■ **INSTRUCTIONS TO FOLLOW**
Exactly the lines from the opening of the data through the line containing "Open the Tilaustyyppi Kaikki selection field" should be reproduced, please, with nothing added.

■ **EXCERPTED DATA**
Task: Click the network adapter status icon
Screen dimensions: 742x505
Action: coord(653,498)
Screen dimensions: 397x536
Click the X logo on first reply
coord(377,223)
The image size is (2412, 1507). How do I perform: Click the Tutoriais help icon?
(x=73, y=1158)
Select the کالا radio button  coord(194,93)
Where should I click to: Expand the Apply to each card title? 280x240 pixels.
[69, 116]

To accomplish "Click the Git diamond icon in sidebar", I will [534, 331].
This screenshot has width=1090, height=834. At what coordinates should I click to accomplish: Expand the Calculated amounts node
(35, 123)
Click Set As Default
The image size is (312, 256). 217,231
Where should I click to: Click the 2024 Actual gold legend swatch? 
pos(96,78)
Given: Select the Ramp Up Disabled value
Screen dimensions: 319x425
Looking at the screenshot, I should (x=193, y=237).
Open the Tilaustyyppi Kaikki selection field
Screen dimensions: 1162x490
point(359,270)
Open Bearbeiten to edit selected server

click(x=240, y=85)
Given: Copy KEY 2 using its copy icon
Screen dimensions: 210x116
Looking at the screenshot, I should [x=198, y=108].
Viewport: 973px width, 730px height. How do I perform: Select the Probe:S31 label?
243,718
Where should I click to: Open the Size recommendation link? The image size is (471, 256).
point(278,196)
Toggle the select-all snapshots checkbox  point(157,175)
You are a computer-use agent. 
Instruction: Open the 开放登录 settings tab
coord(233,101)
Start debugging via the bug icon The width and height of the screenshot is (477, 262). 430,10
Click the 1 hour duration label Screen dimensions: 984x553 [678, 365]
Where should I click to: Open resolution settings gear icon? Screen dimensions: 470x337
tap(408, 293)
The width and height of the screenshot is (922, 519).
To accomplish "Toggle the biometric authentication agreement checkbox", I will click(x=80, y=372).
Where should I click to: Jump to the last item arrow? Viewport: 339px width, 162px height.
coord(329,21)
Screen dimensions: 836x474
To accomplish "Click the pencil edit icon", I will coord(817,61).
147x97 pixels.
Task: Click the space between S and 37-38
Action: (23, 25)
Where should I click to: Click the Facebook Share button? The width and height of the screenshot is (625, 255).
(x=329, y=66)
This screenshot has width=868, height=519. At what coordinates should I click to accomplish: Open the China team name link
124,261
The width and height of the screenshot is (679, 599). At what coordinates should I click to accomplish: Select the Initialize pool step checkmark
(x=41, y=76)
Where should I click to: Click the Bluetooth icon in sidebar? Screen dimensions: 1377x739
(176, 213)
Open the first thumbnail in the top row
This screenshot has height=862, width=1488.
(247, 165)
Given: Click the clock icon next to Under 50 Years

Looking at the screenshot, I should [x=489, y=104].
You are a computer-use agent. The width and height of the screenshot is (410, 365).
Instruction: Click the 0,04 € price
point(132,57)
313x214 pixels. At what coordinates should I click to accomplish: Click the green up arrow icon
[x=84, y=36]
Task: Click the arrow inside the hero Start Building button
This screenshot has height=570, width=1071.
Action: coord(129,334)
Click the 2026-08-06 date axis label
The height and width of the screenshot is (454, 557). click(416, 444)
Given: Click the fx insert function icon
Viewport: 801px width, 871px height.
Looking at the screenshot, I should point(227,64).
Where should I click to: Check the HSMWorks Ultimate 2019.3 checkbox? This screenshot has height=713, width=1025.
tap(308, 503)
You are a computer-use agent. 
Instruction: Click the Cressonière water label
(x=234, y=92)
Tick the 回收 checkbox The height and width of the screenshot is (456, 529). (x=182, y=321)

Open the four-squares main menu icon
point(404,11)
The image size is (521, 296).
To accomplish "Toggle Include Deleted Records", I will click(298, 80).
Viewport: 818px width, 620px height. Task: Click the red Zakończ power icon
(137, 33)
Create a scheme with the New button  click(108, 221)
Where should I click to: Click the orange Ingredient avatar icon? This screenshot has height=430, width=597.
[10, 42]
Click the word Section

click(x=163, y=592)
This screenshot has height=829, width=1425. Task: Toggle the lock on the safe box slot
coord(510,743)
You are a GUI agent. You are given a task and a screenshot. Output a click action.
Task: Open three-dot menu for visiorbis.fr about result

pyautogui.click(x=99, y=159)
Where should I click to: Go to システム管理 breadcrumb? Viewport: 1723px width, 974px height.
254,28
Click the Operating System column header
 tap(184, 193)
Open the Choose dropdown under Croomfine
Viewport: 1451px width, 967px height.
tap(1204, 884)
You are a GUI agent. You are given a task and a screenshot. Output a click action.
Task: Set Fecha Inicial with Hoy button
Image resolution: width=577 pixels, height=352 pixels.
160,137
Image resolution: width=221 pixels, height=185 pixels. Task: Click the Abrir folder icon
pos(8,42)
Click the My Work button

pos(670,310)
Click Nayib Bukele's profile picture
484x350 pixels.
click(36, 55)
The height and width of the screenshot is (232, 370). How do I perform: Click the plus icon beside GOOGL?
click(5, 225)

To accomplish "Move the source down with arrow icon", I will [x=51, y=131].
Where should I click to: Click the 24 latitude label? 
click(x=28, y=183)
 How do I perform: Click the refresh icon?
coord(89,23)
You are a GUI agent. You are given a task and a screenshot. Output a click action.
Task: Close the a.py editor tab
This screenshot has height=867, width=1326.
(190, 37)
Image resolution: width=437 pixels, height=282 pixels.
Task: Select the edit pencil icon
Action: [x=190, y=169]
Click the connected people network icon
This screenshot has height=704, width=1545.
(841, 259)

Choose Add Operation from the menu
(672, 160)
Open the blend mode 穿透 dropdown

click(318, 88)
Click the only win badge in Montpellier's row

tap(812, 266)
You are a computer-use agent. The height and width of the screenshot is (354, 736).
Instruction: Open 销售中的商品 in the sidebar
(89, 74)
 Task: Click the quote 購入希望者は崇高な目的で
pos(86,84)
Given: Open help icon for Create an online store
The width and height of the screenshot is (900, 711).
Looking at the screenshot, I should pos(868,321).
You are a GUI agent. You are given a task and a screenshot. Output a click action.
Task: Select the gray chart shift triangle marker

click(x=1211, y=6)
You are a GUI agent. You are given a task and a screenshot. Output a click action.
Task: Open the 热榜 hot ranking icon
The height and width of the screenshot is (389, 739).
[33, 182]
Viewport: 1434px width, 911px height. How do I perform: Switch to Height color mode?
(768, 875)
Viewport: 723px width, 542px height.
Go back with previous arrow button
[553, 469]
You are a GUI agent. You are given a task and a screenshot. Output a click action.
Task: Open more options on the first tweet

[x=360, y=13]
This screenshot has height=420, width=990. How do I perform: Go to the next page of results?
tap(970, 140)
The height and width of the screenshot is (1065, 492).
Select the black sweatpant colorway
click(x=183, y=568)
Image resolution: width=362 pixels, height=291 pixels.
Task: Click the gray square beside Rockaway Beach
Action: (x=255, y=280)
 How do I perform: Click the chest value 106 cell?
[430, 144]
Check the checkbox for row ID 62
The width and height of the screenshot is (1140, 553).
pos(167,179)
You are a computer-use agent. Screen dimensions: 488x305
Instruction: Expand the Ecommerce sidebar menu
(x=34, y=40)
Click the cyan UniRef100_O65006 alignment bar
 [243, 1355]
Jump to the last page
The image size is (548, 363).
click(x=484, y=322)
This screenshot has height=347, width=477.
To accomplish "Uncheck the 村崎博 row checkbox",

■ **RESPONSE AREA**
Task: Click the network adapter status icon
Screen dimensions: 742x505
Action: coord(653,498)
Screen dimensions: 397x536
Click the X logo on first reply
coord(377,223)
The image size is (2412, 1507). How do I perform: Click the Tutoriais help icon?
(x=73, y=1158)
Select the کالا radio button  coord(194,93)
Where should I click to: Expand the Apply to each card title? 280x240 pixels.
[69, 116]

To accomplish "Click the Git diamond icon in sidebar", I will [534, 331].
This screenshot has width=1090, height=834. At what coordinates should I click to accomplish: Expand the Calculated amounts node
(35, 123)
Click Set As Default
The image size is (312, 256). 217,231
Where should I click to: Click the 2024 Actual gold legend swatch? 
pos(96,78)
Given: Select the Ramp Up Disabled value
Screen dimensions: 319x425
Looking at the screenshot, I should (x=193, y=237).
Open the Tilaustyyppi Kaikki selection field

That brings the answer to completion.